Mean Field Limit of the Learning Dynamics of Multilayer Neural Networks
Phan-Minh Nguyen
TL;DR
The paper develops a mean-field limit for multilayer neural networks trained with SGD, showing that as the width grows, the learning dynamics converge to a nontrivial, width-independent regime. It introduces a MF formalism built on marginal uniformity and self-averaging, using stochastic kernels to represent intermediate-layer neurons and only their conditional expectations, and derives forward, backward, and evolution equations linking finite networks to deterministic MF dynamics. Theoretical statics results and extensive experiments on isotropic Gaussian tasks, MNIST, CIFAR-10, and CNN-like architectures validate the MF predictions, demonstrating width-invariant yet nontrivial learning behavior.
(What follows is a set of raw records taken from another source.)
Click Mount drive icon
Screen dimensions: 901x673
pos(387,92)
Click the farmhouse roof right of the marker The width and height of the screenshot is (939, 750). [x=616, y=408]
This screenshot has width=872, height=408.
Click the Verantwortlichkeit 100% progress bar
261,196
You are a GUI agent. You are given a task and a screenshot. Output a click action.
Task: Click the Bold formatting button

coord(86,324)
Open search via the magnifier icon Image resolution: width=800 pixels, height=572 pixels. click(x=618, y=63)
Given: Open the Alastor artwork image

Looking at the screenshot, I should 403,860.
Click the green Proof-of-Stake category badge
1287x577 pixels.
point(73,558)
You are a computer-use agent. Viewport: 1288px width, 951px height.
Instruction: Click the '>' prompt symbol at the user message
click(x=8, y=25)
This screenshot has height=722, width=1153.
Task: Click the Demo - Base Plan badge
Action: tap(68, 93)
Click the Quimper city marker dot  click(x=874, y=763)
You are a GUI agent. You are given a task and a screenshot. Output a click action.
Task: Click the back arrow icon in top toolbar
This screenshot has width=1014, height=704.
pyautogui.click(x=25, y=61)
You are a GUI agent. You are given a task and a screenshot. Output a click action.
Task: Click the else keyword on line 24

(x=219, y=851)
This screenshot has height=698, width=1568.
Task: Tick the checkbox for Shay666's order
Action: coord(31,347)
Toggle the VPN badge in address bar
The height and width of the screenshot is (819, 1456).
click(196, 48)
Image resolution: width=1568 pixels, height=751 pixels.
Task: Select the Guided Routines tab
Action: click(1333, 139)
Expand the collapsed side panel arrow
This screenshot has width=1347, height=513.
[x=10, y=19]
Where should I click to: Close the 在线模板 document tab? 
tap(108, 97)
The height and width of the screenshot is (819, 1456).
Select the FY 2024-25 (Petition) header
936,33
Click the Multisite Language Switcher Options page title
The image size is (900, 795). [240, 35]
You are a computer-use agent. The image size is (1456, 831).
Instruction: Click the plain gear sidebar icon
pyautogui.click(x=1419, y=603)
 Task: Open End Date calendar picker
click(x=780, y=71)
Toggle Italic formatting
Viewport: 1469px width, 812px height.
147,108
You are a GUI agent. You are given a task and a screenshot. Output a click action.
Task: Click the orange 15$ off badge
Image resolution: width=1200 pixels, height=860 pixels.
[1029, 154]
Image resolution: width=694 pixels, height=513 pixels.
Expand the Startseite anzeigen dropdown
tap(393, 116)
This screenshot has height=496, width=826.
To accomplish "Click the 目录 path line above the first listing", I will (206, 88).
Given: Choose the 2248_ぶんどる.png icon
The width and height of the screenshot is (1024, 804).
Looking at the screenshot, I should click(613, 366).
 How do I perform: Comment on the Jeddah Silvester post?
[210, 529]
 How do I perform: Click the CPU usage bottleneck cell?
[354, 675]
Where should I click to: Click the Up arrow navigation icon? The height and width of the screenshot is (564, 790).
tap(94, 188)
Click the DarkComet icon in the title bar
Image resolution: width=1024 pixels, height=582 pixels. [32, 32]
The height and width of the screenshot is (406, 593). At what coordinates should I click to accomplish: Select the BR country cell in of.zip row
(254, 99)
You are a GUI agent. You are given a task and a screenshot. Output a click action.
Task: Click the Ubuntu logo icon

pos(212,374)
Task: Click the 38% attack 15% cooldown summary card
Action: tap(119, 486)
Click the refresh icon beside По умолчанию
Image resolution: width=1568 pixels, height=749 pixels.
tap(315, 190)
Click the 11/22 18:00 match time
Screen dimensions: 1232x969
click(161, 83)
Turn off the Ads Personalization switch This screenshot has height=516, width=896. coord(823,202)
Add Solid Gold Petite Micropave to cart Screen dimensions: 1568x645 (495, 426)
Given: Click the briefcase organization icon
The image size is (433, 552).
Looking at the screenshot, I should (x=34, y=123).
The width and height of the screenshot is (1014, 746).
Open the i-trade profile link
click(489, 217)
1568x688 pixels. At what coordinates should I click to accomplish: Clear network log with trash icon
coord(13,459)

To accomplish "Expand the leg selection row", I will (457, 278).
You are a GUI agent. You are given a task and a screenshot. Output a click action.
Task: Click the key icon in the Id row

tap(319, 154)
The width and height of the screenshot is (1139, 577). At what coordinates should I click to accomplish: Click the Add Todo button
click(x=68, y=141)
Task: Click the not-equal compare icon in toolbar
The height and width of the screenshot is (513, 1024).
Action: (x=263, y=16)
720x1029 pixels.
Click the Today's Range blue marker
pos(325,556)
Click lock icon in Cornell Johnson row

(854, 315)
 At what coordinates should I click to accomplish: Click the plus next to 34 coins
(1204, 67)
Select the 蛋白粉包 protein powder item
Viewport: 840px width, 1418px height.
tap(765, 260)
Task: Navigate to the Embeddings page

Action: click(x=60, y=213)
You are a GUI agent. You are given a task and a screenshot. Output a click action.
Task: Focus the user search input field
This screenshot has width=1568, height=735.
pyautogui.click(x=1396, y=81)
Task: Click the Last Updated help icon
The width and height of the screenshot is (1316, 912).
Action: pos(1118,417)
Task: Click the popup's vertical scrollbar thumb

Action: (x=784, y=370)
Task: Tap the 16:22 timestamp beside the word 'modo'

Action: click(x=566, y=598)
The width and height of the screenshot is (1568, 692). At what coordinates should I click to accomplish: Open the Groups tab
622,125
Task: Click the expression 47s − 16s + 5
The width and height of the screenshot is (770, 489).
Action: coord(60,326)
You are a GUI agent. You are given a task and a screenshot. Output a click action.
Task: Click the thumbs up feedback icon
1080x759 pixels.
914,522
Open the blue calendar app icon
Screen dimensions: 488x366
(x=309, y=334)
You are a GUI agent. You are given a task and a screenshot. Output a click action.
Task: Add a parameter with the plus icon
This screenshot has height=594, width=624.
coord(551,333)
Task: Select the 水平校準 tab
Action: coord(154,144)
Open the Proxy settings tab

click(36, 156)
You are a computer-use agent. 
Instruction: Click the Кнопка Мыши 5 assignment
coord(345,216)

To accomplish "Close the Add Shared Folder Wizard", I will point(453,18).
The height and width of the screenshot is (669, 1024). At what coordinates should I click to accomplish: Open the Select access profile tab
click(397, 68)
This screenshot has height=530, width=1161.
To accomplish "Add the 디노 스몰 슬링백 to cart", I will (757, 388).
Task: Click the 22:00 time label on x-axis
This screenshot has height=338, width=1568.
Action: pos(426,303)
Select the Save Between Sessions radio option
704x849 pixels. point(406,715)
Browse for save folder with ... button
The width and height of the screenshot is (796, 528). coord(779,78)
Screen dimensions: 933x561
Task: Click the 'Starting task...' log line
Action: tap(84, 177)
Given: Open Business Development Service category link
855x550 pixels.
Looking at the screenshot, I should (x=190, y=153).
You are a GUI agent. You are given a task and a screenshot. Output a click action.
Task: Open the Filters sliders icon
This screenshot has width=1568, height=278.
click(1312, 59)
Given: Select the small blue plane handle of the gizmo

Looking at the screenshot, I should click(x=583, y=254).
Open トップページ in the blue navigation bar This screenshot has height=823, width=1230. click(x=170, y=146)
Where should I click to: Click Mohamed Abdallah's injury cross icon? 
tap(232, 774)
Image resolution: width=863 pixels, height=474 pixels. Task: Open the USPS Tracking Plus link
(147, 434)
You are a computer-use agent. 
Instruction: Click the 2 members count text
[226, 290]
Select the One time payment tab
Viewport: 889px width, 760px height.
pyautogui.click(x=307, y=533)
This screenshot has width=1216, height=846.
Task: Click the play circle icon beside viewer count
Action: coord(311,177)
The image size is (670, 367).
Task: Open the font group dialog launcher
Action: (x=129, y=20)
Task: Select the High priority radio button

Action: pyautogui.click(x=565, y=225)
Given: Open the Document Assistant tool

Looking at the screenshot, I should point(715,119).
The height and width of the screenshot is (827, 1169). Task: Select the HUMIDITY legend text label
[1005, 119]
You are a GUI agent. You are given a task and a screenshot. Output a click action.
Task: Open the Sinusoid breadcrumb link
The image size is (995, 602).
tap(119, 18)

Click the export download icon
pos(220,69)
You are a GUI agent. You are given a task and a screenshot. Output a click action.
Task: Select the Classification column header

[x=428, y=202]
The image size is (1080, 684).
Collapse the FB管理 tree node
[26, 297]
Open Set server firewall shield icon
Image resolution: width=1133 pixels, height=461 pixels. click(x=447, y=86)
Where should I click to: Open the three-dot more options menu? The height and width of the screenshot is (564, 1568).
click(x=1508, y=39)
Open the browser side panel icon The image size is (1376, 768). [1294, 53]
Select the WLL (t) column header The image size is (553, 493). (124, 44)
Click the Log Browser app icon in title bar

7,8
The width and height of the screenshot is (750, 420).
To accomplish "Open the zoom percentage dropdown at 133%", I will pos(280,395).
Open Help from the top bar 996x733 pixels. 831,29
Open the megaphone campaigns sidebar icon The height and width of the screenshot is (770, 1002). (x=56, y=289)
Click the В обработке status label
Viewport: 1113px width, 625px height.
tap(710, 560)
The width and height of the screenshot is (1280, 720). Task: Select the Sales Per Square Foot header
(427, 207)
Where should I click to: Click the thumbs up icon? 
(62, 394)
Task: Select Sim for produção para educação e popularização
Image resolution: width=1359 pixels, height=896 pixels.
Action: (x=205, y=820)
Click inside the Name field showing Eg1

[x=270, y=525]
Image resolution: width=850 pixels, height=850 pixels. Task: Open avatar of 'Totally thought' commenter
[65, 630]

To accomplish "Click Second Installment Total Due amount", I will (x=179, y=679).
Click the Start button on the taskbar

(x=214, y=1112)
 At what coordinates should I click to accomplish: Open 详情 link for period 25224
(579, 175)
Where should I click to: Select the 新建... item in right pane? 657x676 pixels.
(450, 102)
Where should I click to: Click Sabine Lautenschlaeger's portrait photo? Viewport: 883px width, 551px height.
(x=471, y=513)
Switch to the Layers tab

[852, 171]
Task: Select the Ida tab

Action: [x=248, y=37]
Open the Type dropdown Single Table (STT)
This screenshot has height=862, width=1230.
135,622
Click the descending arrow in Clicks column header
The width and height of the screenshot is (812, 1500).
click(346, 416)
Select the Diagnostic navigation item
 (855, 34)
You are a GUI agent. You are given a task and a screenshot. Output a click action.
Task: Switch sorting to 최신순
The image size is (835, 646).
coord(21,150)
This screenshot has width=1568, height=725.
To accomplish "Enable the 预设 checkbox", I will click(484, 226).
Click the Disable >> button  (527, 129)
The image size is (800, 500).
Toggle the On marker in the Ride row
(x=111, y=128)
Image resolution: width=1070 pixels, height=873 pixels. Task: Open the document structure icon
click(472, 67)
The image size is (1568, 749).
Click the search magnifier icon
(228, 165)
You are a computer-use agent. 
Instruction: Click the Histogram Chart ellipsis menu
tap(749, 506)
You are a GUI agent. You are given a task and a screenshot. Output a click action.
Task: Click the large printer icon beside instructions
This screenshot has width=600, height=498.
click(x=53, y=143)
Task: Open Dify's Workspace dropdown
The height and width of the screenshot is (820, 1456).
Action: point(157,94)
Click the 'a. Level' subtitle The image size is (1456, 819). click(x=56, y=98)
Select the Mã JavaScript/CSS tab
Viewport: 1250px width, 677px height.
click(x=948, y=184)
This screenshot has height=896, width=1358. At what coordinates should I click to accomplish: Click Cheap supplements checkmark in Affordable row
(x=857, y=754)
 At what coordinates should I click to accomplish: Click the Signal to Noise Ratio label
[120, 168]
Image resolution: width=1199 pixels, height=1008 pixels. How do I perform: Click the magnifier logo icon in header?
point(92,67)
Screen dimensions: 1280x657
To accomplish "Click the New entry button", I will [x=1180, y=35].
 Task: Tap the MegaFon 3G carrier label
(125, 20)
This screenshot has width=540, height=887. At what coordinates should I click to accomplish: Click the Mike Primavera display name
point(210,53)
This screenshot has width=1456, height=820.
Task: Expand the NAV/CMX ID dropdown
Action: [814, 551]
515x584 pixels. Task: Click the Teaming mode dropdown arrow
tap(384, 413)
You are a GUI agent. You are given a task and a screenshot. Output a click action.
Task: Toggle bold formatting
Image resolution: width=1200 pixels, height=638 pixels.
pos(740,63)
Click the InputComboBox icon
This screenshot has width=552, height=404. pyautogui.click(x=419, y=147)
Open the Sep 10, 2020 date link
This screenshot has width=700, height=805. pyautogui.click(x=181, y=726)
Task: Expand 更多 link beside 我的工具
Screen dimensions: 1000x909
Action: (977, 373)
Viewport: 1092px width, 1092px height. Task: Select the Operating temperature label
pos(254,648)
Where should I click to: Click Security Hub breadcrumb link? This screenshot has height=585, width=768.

This work extends established two-layer MF limits to deep architectures, offering a principled framework for analyzing and potentially guiding the design of wide multilayer networks.
Abstract
Can multilayer neural networks -- typically constructed as highly complex structures with many nonlinearly activated neurons across layers -- behave in a non-trivial way that yet simplifies away a major part of their complexities? In this work, we uncover a phenomenon in which the behavior of these complex networks -- under suitable scalings and stochastic gradient descent dynamics -- becomes independent of the number of neurons as this number grows sufficiently large. We develop a formalism in which this many-neurons limiting behavior is captured by a set of equations, thereby exposing a previously unknown operating regime of these networks. While the current pursuit is mathematically non-rigorous, it is complemented with several experiments that validate the existence of this behavior.